Парень задумчиво поджал губы.
— Наверное, уже можно, — он ерзает на стуле, выгнув затекшую поясницу. — Он управляет разумом, расстоянием и временем. Он говорит с нами устами прохожих и управляет нами во сне. Он — Бог, и мы подобны ему!
— Да неужели, — тихо, у самой камеры произносит Падре. Спрашивает громко: — И как он отбирает вас в свое воинство?

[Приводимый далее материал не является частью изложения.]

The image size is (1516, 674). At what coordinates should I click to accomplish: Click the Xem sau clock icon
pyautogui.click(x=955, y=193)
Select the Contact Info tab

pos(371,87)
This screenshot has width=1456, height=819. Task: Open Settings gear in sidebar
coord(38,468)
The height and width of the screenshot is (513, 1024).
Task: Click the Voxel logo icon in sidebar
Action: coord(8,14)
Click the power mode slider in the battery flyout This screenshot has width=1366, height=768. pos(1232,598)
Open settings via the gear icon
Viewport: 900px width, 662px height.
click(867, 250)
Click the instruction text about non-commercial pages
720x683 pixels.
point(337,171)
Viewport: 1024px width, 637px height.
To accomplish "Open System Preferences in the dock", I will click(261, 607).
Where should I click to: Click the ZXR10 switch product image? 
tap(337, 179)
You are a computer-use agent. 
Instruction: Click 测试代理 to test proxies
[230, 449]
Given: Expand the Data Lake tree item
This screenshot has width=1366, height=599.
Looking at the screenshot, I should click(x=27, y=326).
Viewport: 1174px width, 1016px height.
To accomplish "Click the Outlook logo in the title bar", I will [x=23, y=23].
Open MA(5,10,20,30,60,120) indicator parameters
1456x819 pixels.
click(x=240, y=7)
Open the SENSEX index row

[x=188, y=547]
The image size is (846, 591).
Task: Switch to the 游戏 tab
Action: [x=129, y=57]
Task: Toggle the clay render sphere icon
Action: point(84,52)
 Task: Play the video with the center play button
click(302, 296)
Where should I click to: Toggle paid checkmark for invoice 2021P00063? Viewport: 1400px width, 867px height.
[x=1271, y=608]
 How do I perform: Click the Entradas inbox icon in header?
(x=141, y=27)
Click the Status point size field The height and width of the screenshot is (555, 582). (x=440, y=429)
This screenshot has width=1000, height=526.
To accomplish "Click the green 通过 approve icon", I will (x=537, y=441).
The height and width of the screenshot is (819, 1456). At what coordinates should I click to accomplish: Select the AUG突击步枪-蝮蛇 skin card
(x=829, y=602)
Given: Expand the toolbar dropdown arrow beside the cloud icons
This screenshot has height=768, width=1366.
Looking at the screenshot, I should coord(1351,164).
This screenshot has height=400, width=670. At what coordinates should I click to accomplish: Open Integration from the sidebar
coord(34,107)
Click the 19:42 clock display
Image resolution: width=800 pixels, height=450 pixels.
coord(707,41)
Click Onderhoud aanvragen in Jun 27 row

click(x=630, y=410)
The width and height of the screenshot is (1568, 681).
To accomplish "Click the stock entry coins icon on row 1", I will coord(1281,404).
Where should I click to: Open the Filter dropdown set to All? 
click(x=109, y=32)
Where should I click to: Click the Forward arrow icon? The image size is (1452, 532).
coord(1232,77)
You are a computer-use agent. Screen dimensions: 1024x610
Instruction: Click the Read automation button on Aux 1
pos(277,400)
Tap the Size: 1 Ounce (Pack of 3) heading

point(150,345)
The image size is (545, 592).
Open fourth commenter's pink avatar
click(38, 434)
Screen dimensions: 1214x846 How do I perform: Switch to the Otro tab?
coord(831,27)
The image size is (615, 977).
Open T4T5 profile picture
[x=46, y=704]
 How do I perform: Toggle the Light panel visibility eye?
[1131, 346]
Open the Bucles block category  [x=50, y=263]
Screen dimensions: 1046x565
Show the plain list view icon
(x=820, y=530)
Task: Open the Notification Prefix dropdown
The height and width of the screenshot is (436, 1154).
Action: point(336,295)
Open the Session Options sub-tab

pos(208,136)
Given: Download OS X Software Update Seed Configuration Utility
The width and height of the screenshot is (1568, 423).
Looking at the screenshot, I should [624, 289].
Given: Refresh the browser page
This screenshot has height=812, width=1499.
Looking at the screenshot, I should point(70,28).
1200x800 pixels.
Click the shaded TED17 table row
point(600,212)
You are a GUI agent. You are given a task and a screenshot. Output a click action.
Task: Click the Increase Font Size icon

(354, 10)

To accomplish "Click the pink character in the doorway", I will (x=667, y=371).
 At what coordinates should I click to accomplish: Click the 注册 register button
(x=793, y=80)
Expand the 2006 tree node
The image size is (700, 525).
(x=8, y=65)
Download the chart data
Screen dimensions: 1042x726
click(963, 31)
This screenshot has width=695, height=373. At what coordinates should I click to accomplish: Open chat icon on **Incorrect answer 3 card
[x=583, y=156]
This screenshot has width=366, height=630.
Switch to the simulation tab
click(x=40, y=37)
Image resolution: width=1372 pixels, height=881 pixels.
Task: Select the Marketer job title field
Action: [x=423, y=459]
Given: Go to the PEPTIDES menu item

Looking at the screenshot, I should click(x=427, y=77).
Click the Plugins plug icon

— Нашими руками создает он зерно истины и указывает, в ком его прорастить.
— Это пророщенное зерно заставляет вас убивать? — спрашивает Романов без тени издевки.
— Убивать? Нет! Зачем? — удивляется пацан искренне.
— Вот и мне интересно, зачем ваш «Бог» внедряется в людей и заставляет их убивать первого, кто под руку попадется?
Парень молчит, глядит спокойно поверх камеры.
— А этот фокус с тормозными колодками? — Романова понесло, он сыплет вопросы скороговорками. — Как он их выбирает? По какому-то признаку или рандомом? Кому повезет? Что вообще вашему «Богу» дают смерти этих людей? Он так развлекается?
Парень сдавленно хихикает, морща нос.
— Привлекаю внимание, — произносит он и, извернувшись ужом, вскакивает со стула.
Его руки свободны. За камерой слышен щелчок предохранителя, короткий мат и шорох осыпающегося на бетонный пол песка. Рита в панике пытается что-то сотворить, парень поворачивается к ней, глядит почти ласково.
— Успокойся уже, я сильнее, — в доказательство он возводит вокруг себя прозрачный купол.
— Маргарита, — зовет Падре. И девчонка послушно отступает за камеру.